A discrete parasubthalamic nucleus subpopulation plays a critical role in appetite suppression
- Department of Biology, Williams College, United States
- Department of Physics, Williams College, United States
- Diabetes, Endocrinology, and Obesity Branch, National Institute of Diabetes and Digestive and Kidney Diseases, United States
Figures
Figure 1
PSTN neurons project to anorexigenic PBNCGRP neurons and are activated by refeeding.
(A) Modified rabies viral strategy used to identify afferent input to PBNCGRP neurons. (B) Confirmation of modified rabies virus reporter transgenes in PBNCGRP neurons. Experiments repeated in N=6 mice.
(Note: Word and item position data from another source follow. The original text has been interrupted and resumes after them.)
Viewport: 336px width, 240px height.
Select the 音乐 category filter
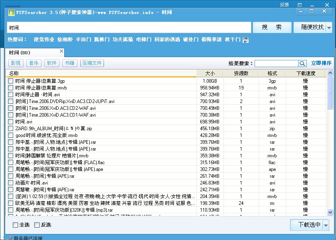click(x=34, y=63)
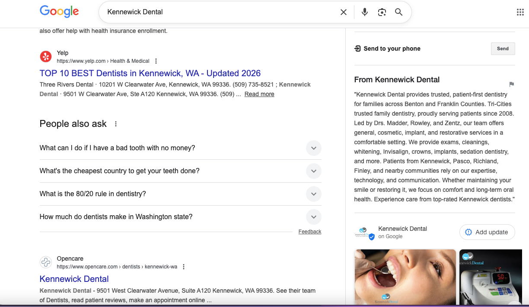Open the three-dot menu beside the Yelp result

156,61
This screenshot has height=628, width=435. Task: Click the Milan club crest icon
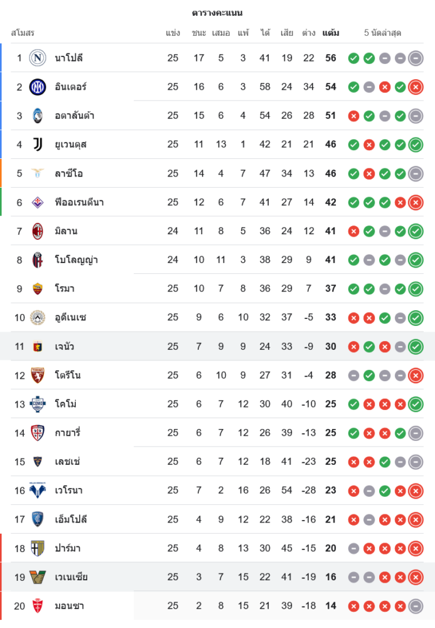[x=38, y=231]
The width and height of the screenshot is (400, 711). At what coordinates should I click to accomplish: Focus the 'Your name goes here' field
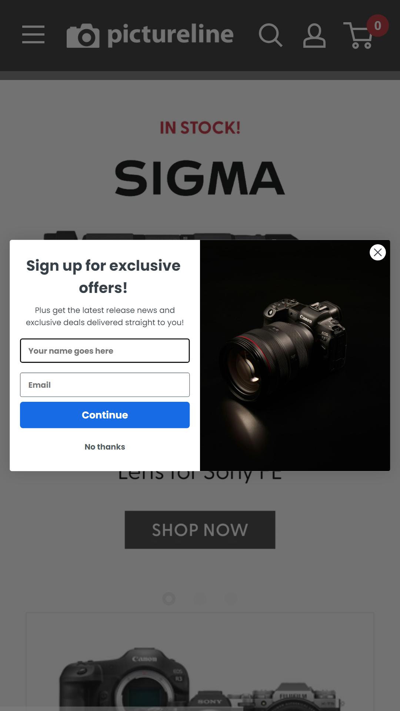click(105, 351)
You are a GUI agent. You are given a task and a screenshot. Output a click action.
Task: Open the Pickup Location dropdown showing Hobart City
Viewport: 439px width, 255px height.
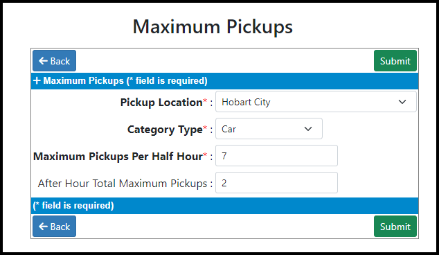316,102
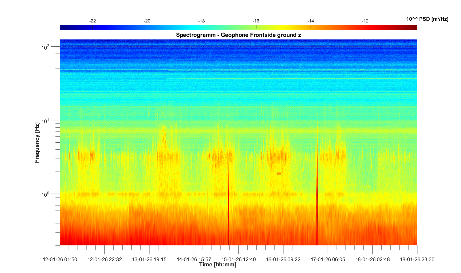Click the '10^^ PSD [m²/Hz]' colorbar label
461x273 pixels.
click(427, 19)
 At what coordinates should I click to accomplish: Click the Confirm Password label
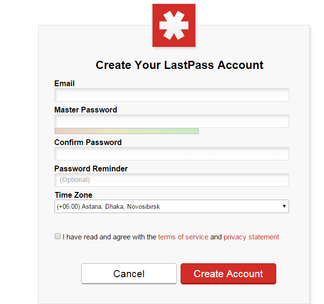click(x=88, y=142)
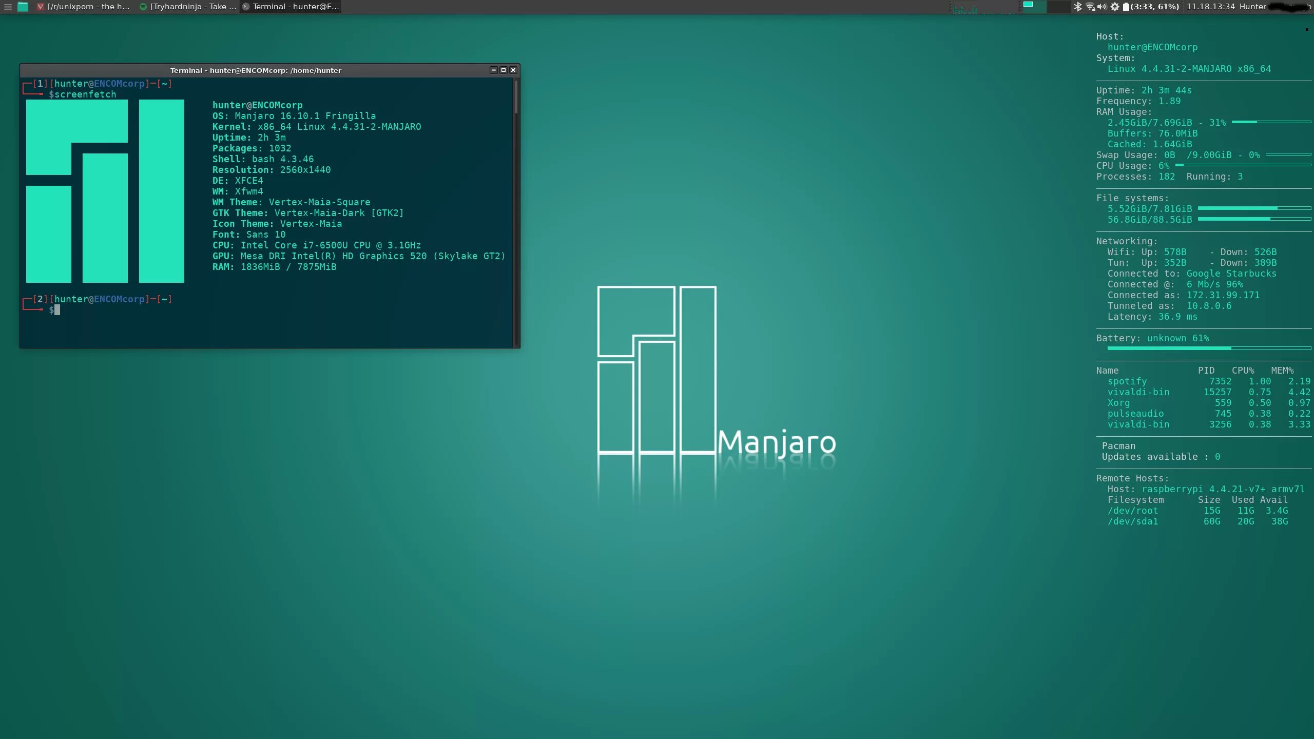This screenshot has height=739, width=1314.
Task: Switch to the first workspace in pager
Action: click(x=1034, y=7)
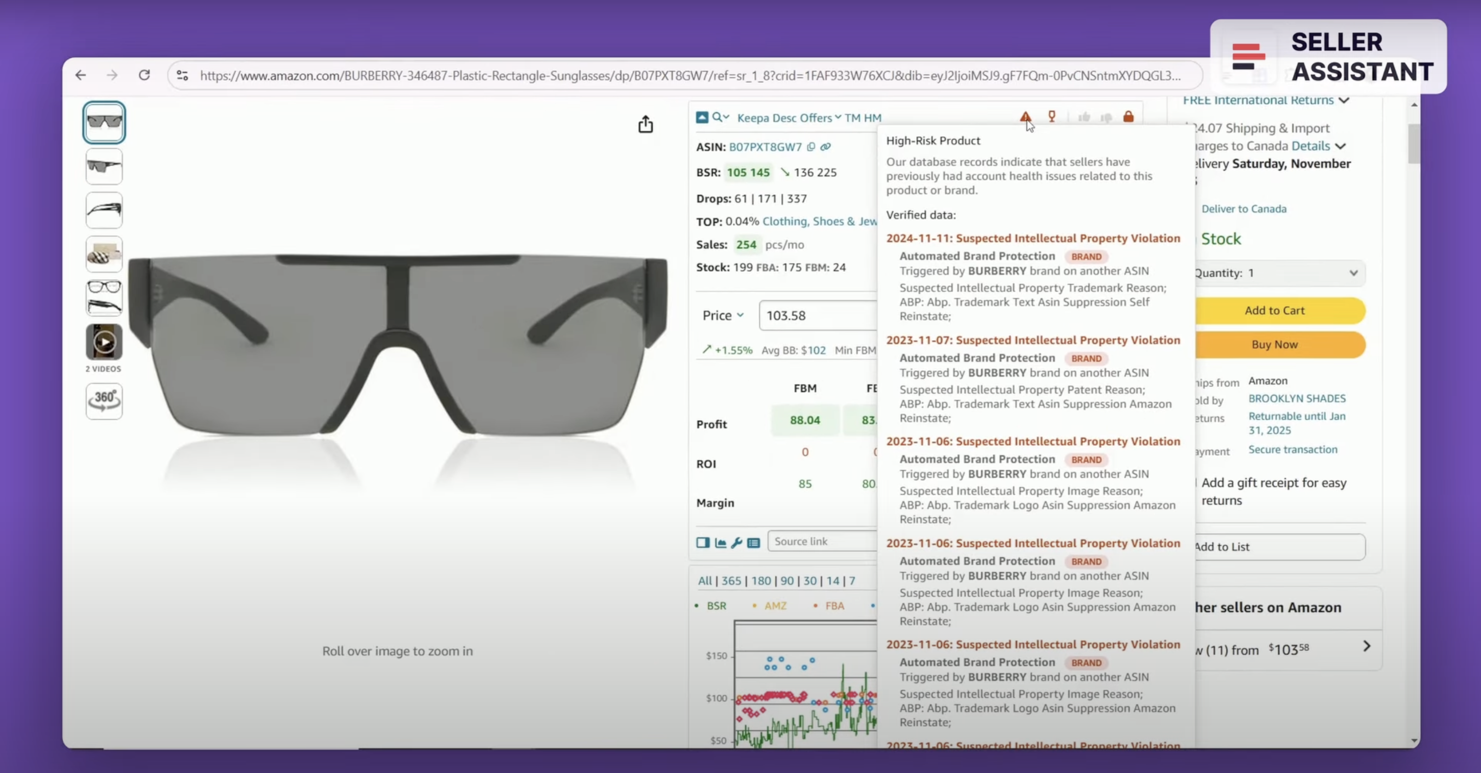This screenshot has height=773, width=1481.
Task: Open the chart icon beside the wrench
Action: pos(720,542)
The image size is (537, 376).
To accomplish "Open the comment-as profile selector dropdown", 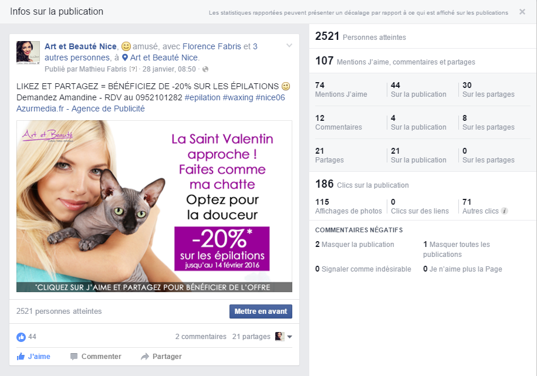I will 284,337.
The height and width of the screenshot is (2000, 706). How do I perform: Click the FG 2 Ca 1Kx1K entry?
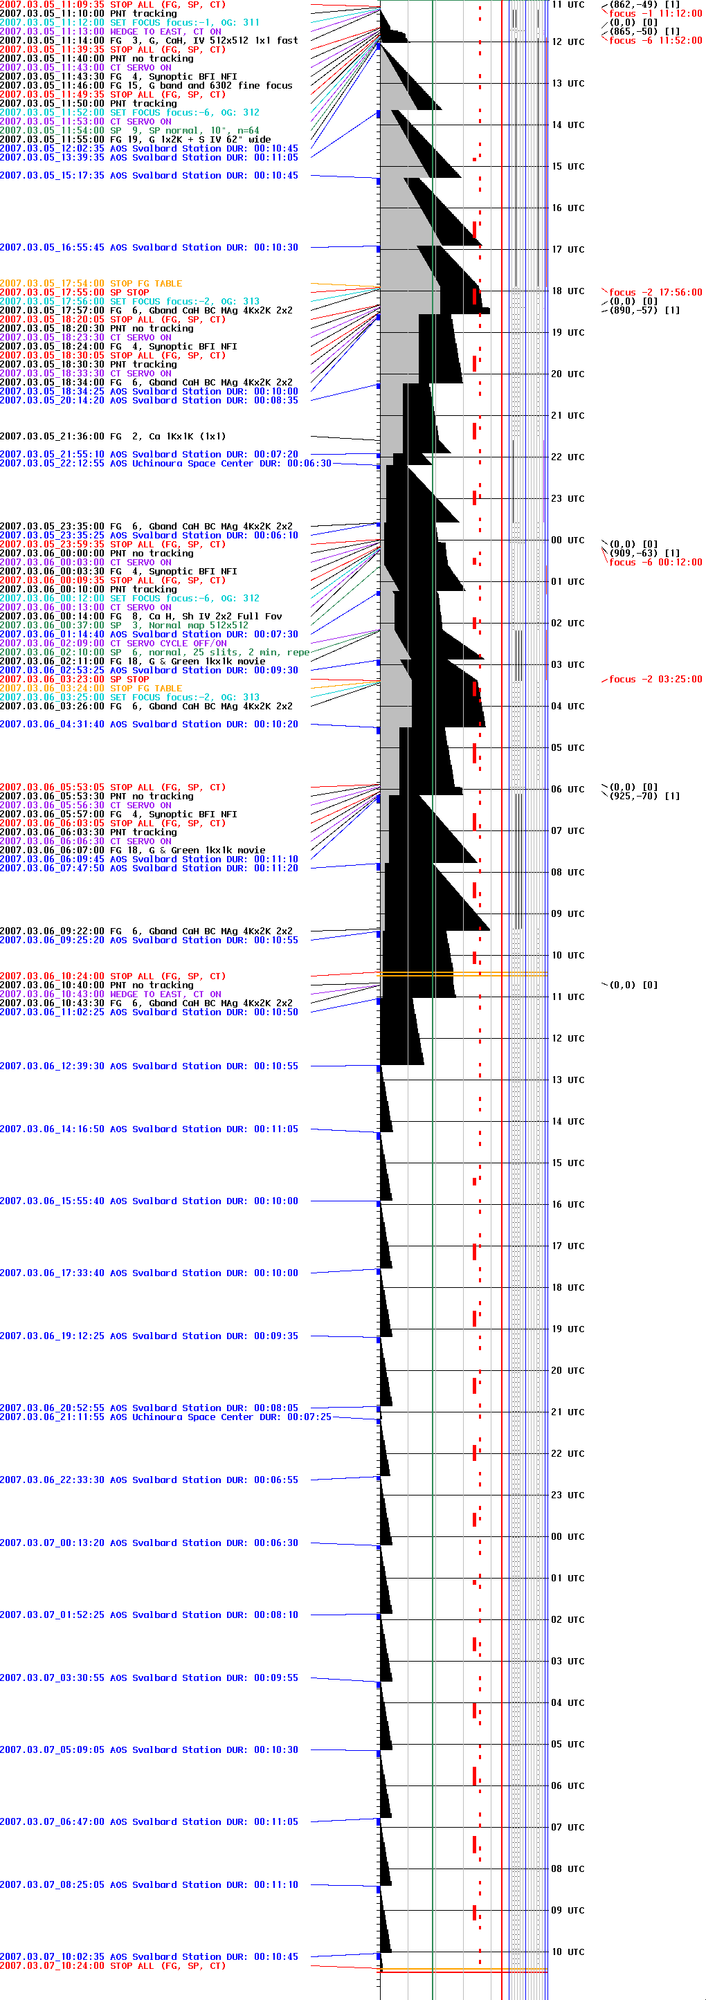coord(113,436)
Scale bar, 250 µm. (C) Sagittal mouse brain diagram showing locations of retrograde eGFP expression in (D–H). (D–H) eGFP-expressing neurons in (D) the bed nucleus of the stria terminalis (BNST); (E) the central nucleus of the amygdala (CeA); (F) the hypothalamic arcuate nucleus (Arc); (G) the parasubthalamic nucleus (PSTN); and (H) the nucleus of the solitary tract (NTS). Scale bar, 250 µm. (I) Coronal mouse brain diagram depicting the bilateral location of the PSTN medial to the cerebral peduncle (cp). Blue arrows point to the location of the PSTN. (J) Immunolabelling of Fos expression following 18 hr food deprivation. Scale bar, 500 µm. (K) Immunolabelling of Fos expression following 18 hr food deprivation followed by 30 min refeeding. Right, higher magnification image.
Figure 2
Characterization of PSTN cell types.
(A) In situ hybridization images of selected mRNA transcripts from the Allen Mouse Brain Expression Atlas. cp, cerebral peduncle. Scale bar, 500 µm. (B) Two-color fluorescent in situ hybridization shows near distinct expression of Tac1 and Crh in PSTN neurons. Right, higher magnification image. Scale bar, 200 µm. (C) Quantification of overlap between PSTNTac1 and PSTNCRH neurons. N=4 mice. (D–K) Three-color fluorescent in situ hybridization comparing spatial overlap between neurons expressing Tac1 and Crh with (D,E) Slc17a6; (F,G) Calb1; (H,I) Calb2; and (J,K) Pvalb. Insets show higher magnification images from middle column. Data at right represent mean ± standard deviation. Dots represent individual experimental animals; N=4 mice. Scale bar, 100 µm.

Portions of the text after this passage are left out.